What you will do => From the first line to the last, restate the records word for word, skipping the pictures.
+---+
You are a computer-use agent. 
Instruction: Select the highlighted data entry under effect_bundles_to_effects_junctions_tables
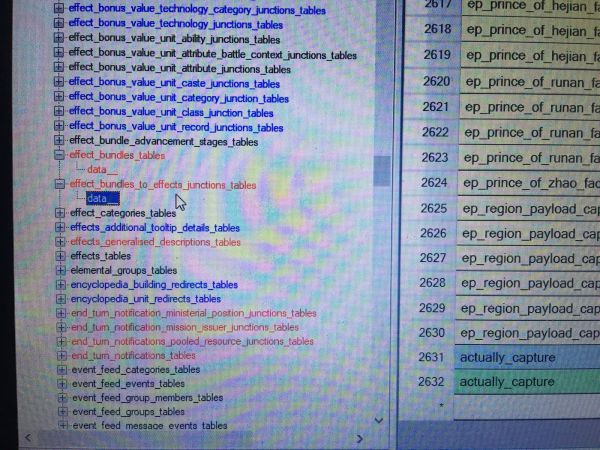[102, 198]
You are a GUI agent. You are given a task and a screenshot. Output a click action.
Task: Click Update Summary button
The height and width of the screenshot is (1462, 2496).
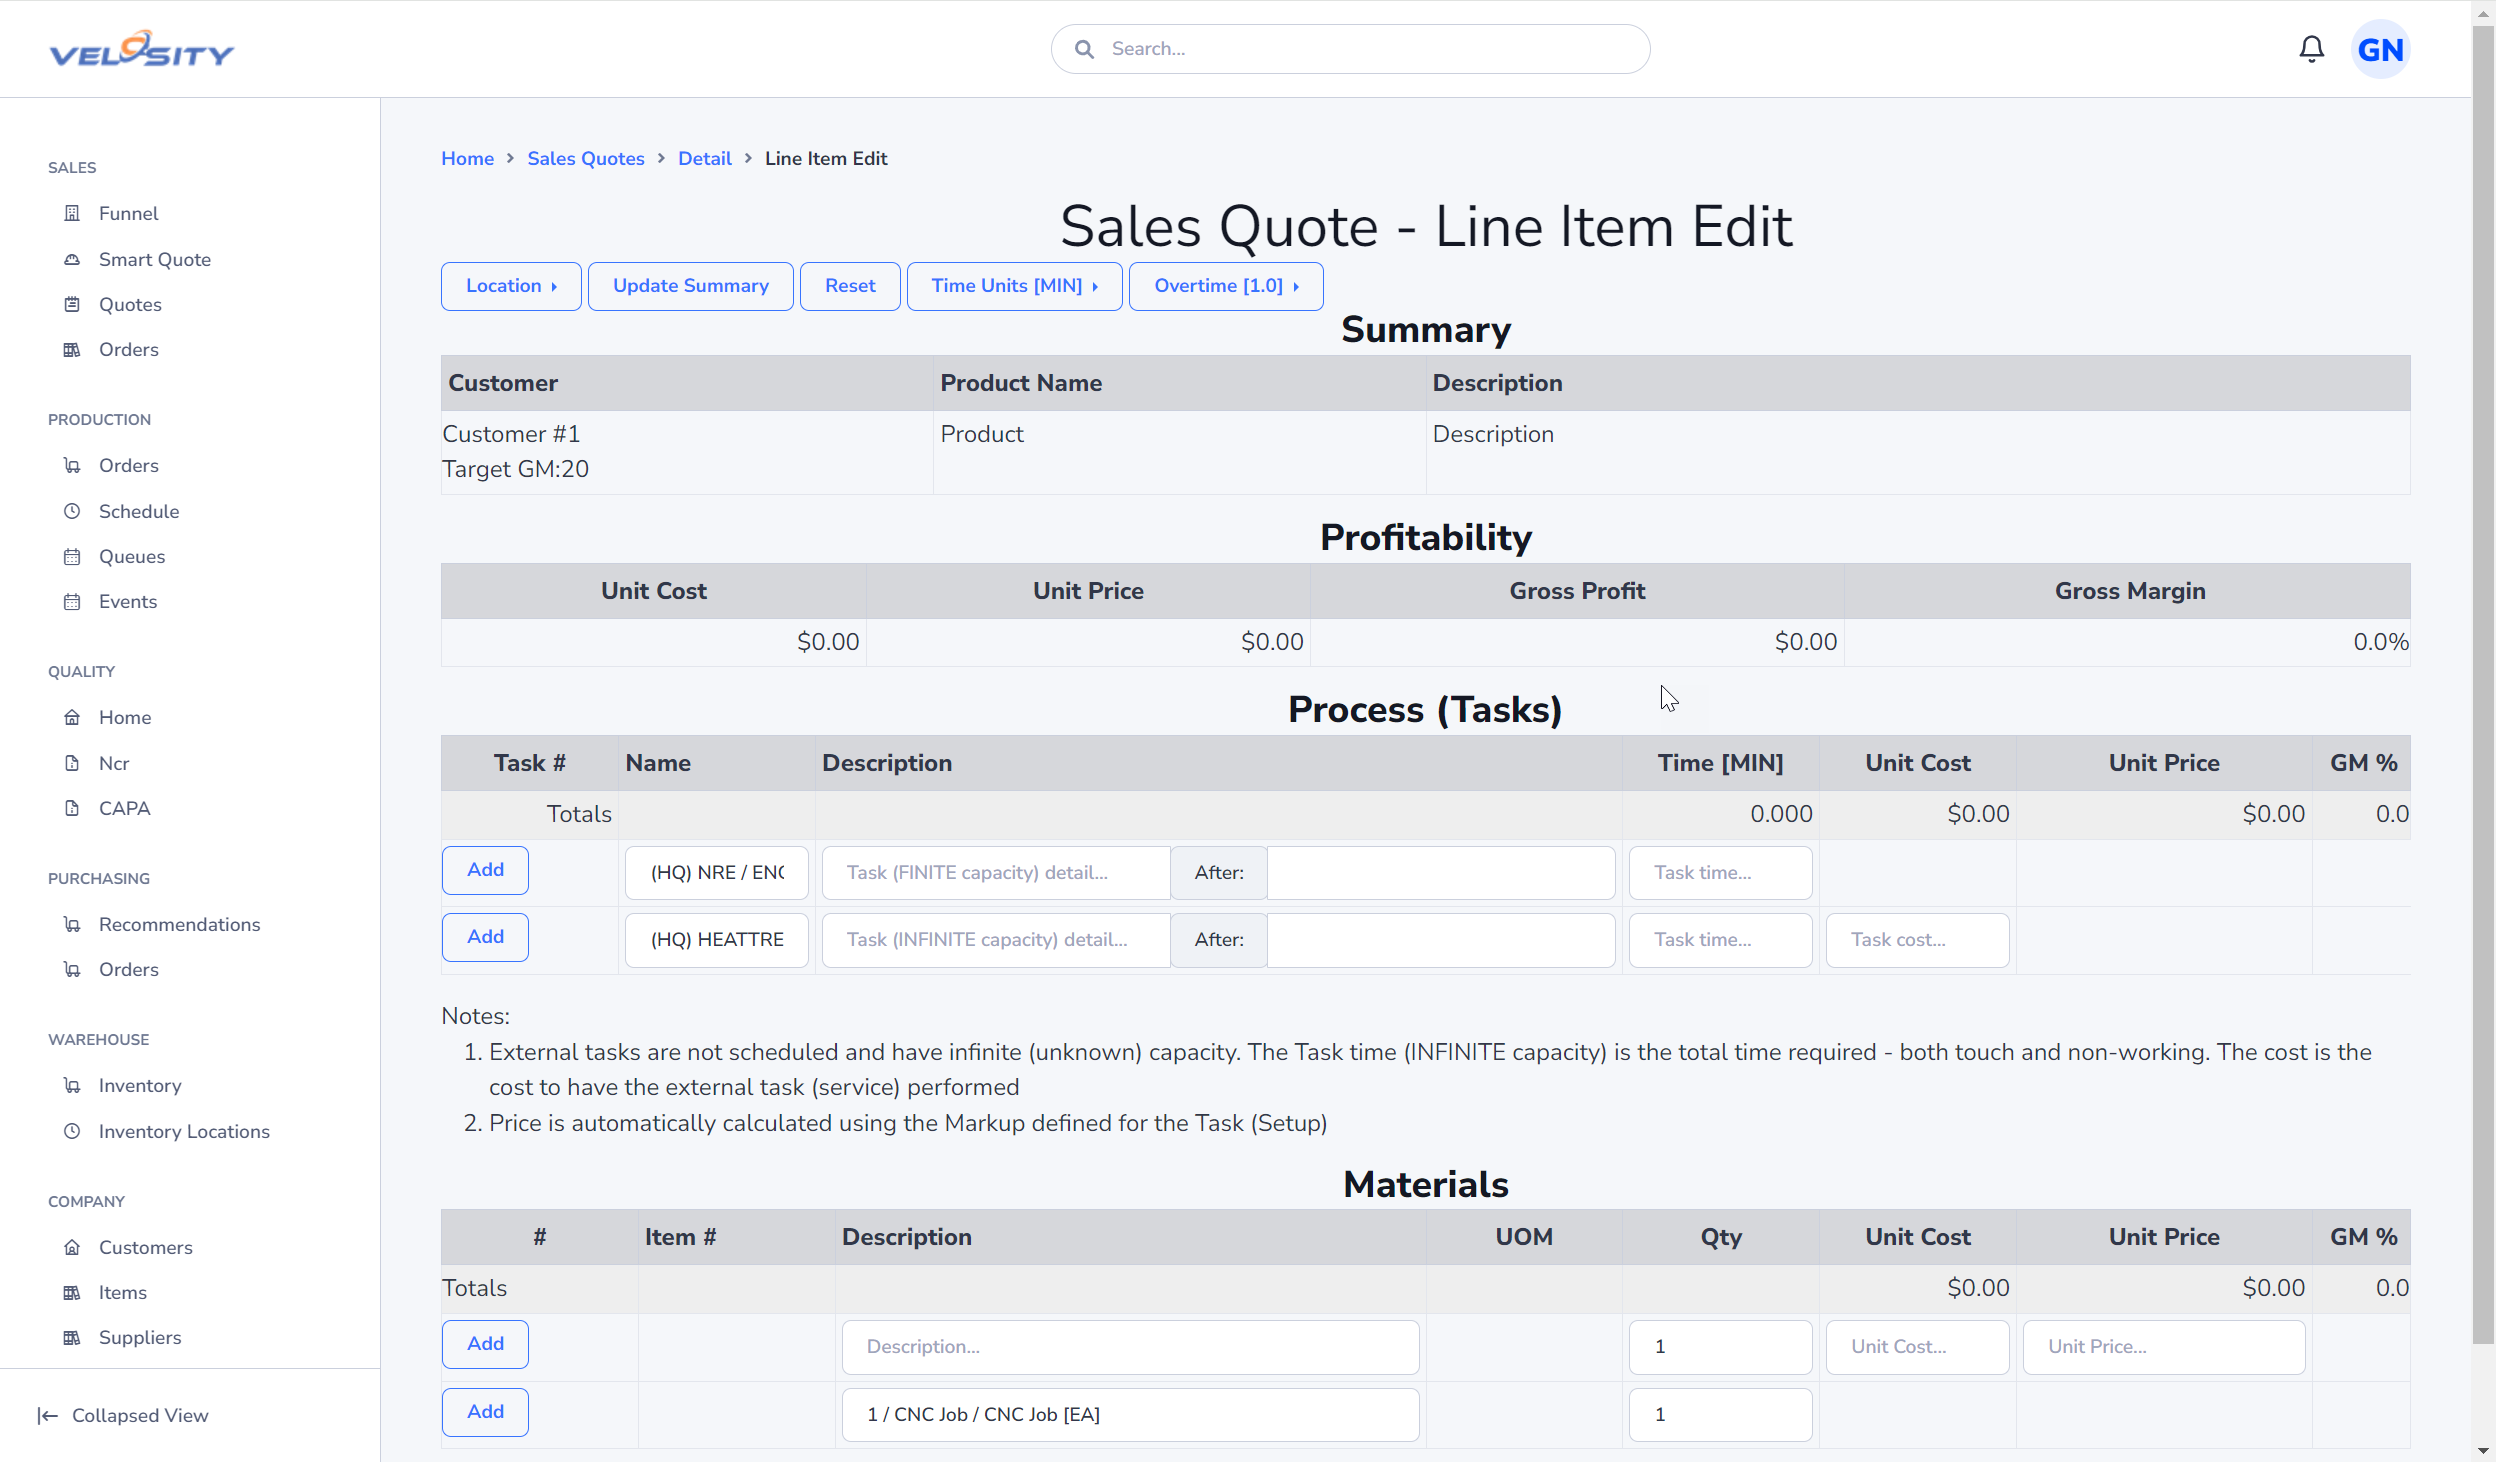pyautogui.click(x=691, y=284)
+---+
Answer to this exercise =>
You are a computer-use agent. 
Instruction: Select the highlighted data entry under effect_bundles_to_effects_junctions_tables
[102, 198]
You are a GUI agent. You are given a task and a screenshot. Output a click action.
Task: Click Update Summary button
The height and width of the screenshot is (1462, 2496).
pyautogui.click(x=691, y=284)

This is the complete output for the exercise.